## [Task details]
Retype the article on IBM's share crash below in full, with every word and figure unchanged.

━━━━━ Source passage ━━━━━

Photorealistic image of a cracked deep-blue IBM mainframe cabinet
IBM's stock dropped 26% this year, dragging down Wall Street, while some tech giants like Micron and Nvidia rallied. (AI-generated image) IBTimes UK

IBM lost roughly $68B (£51B) of its market value in a single session on Tuesday, its worst one-day crash since price records began in 1968, after the company admitted clients had abruptly diverted their technology budgets from software to AI hardware. For British savers, the name sits inside the Dow and the global tracker funds most pensions use, so the damage did not stay in New York.

The shares fell 25% to close at $217.05, cutting the company's valuation to just above $200B, after IBM released preliminary second-quarter figures a week ahead of schedule. Revenue of $17.2B (£12.8B), up 1%, missed the $17.86B analysts expected, and adjusted earnings of $2.93 per share came in below the $3.01 consensus; infrastructure revenue fell 7% while software grew 5%, roughly half the pace forecasts implied.

━━━━━ Data listing ━━━━━

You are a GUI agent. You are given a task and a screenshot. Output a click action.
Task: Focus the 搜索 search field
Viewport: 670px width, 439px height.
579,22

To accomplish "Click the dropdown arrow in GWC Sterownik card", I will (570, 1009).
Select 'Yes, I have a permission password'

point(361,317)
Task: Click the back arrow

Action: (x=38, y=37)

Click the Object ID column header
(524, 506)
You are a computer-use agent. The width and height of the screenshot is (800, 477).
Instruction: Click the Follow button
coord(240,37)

━━━━━

## [Exercise output]
Photorealistic image of a cracked deep-blue IBM mainframe cabinet
IBM's stock dropped 26% this year, dragging down Wall Street, while some tech giants like Micron and Nvidia rallied. (AI-generated image) IBTimes UK

IBM lost roughly $68B (£51B) of its market value in a single session on Tuesday, its worst one-day crash since price records began in 1968, after the company admitted clients had abruptly diverted their technology budgets from software to AI hardware. For British savers, the name sits inside the Dow and the global tracker funds most pensions use, so the damage did not stay in New York.

The shares fell 25% to close at $217.05, cutting the company's valuation to just above $200B, after IBM released preliminary second-quarter figures a week ahead of schedule. Revenue of $17.2B (£12.8B), up 1%, missed the $17.86B analysts expected, and adjusted earnings of $2.93 per share came in below the $3.01 consensus; infrastructure revenue fell 7% while software grew 5%, roughly half the pace forecasts implied.